------ Records for this task ------

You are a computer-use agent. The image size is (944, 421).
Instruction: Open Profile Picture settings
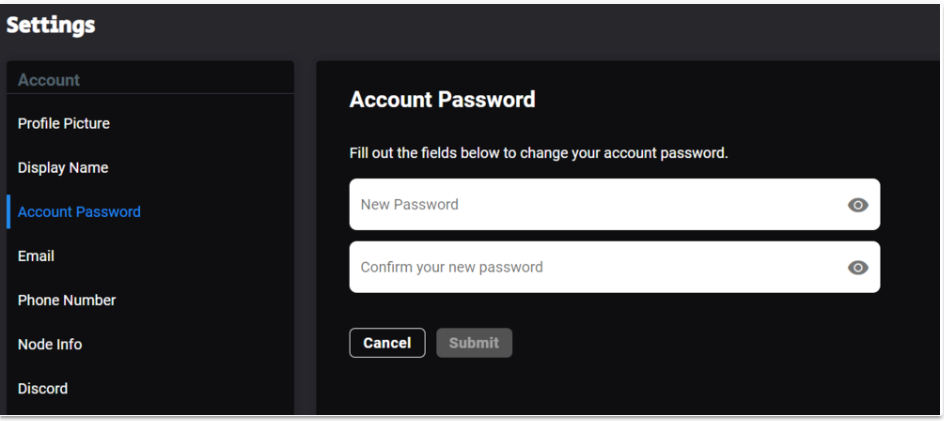[64, 123]
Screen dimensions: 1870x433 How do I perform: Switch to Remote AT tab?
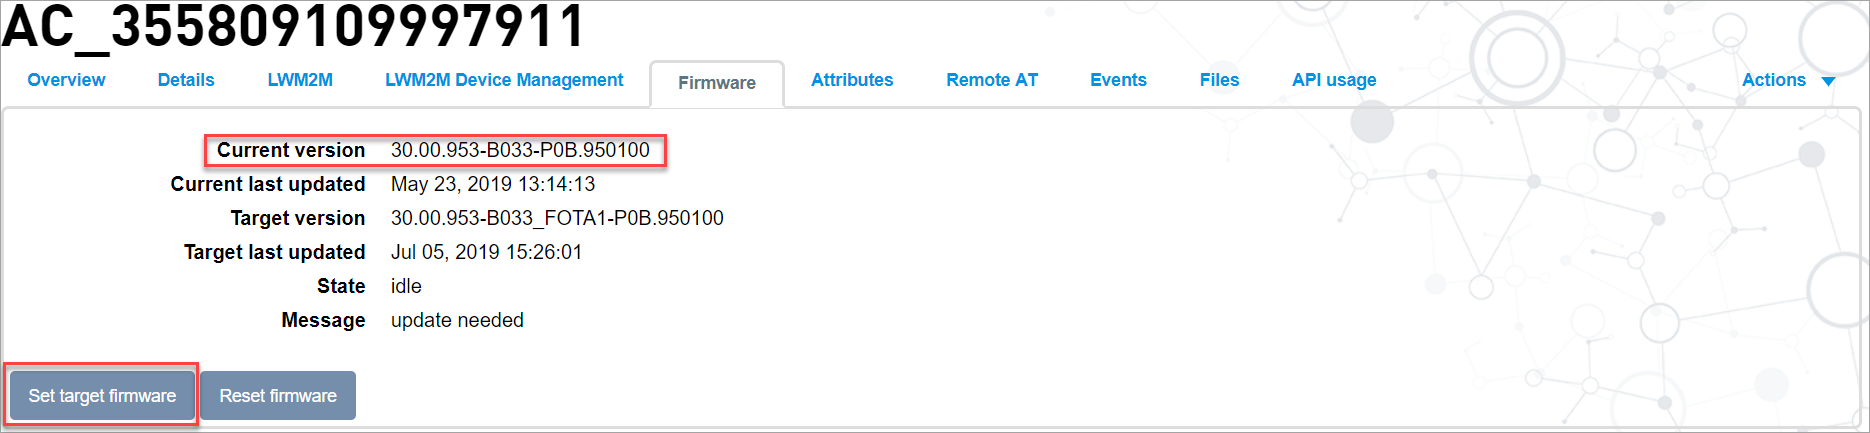(x=992, y=80)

------

▶ [Exercise goal]: All the material above should be written out exactly, with images omitted.

▶ [Answer below]:
You are a computer-use agent. The image size is (944, 421).
Instruction: Open Profile Picture settings
[64, 123]
Screen dimensions: 1870x433 How do I perform: Switch to Remote AT tab?
(x=992, y=80)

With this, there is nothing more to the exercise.